Ingredients
For the base:
- 3 cups crispy rice cereal (like Rice Krispies)
- 1 cup semisweet chocolate chips
- 1 cup butterscotch chips
- ½ cup peanut butter (creamy)
For the caramel layer:
- 1 (14 oz / 400 g) can sweetened condensed milk
- 1 cup soft caramels (about 25 pieces), unwrapped
- 2 tbsp butter
For the topping:
- 1 cup semisweet chocolate chips
- ¼ cup peanut butter (creamy)
🍳
Instructions
- Prepare the pan
Line a 9×13-inch baking dish with parchment paper or lightly grease it. - Make the base
- In a large saucepan over low heat, melt chocolate chips, butterscotch chips, and ½ cup peanut butter, stirring until smooth.
- Remove from heat and stir in the crispy rice cereal until evenly coated.
- Press the mixture firmly into the prepared pan. Let it cool slightly.
- Prepare the caramel layer
- In another saucepan, combine caramels, sweetened condensed milk, and butter.
- Cook over medium-low heat, stirring constantly, until smooth and melted.
- Pour over the cooled base and spread evenly.
- Chill for about 30 minutes, until the caramel is set but still slightly soft.
- Make the topping
- Melt 1 cup chocolate chips and ¼ cup peanut butter together until smooth.

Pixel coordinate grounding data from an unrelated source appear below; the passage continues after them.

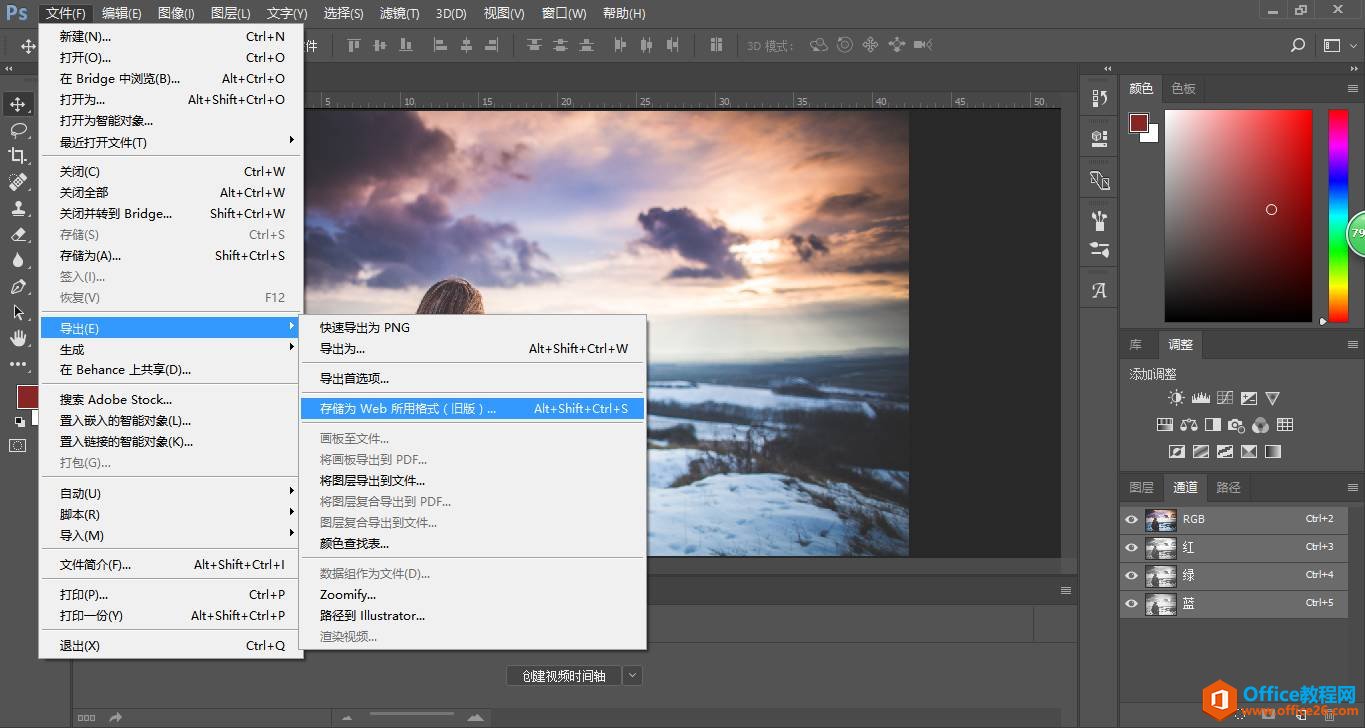Click the search magnifier icon
This screenshot has width=1365, height=728.
[x=1297, y=45]
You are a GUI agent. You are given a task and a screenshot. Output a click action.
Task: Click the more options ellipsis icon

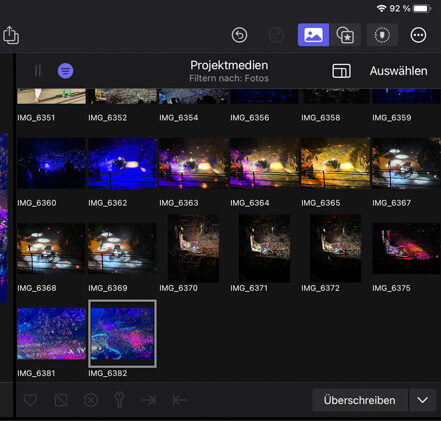[x=418, y=35]
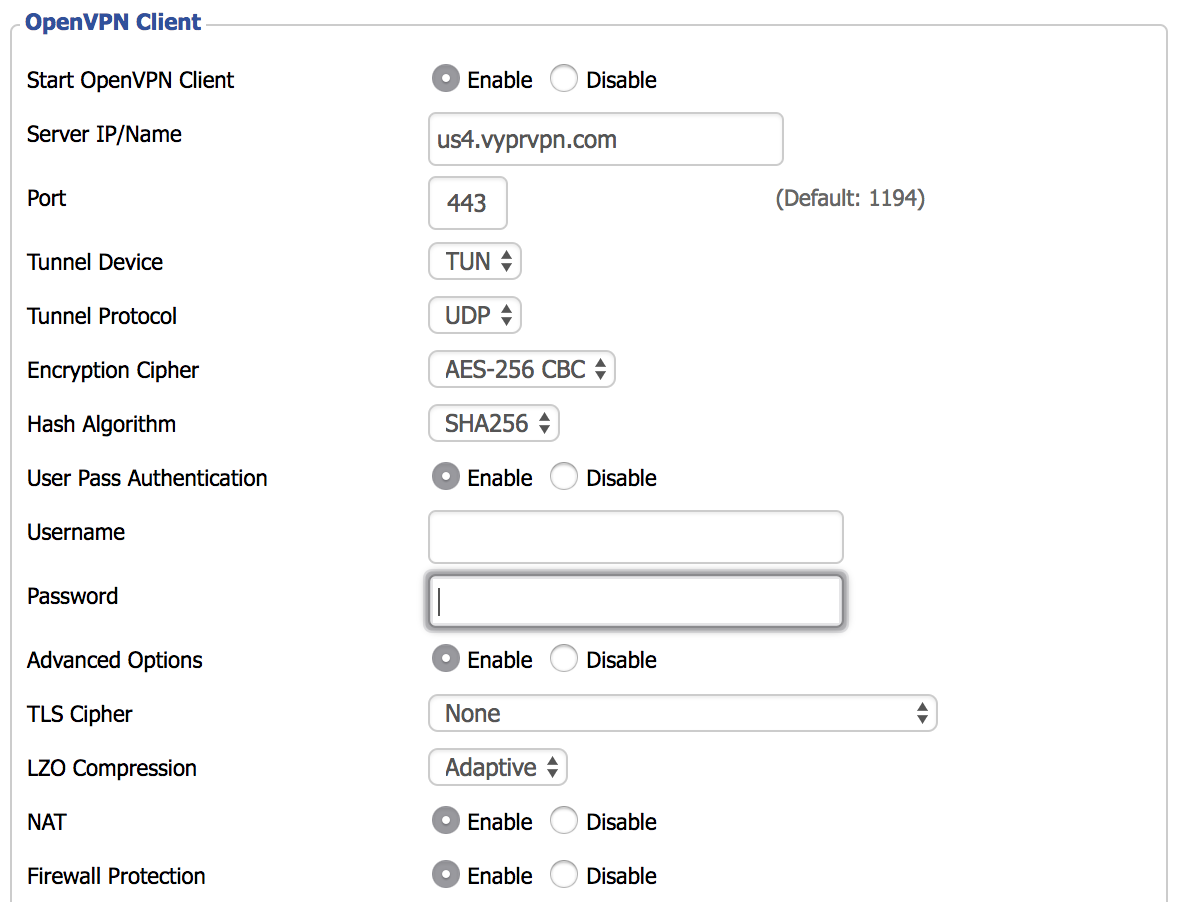Expand the Encryption Cipher dropdown
This screenshot has height=902, width=1182.
521,370
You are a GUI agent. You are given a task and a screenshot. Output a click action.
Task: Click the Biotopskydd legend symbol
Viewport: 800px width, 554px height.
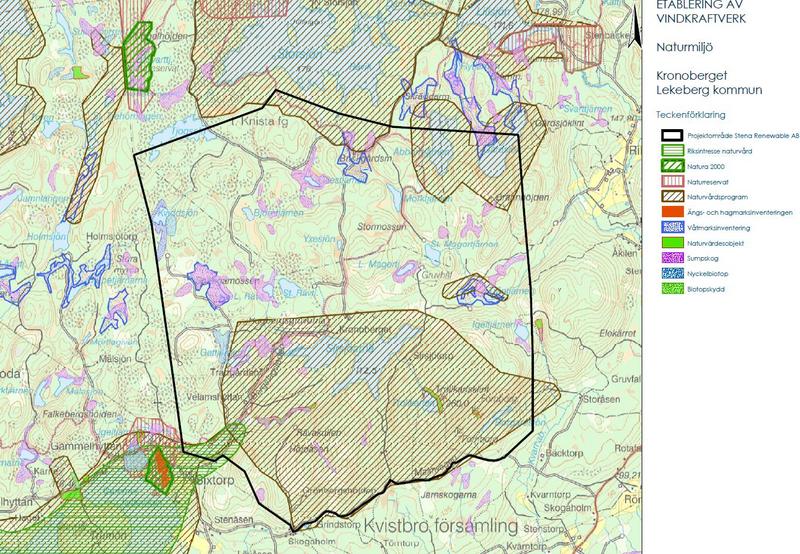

- Pour over the caramel layer and spread evenly.
- Chill and cut
- Refrigerate for at least 1 hour, or until firm.
- Cut into squares or bars. Store in an airtight container in the fridge.
🍬
Tips
- For extra crunch, add chopped peanuts or pretzel pieces to the base.
- Want a salted caramel twist? Sprinkle a little sea salt on top before chilling.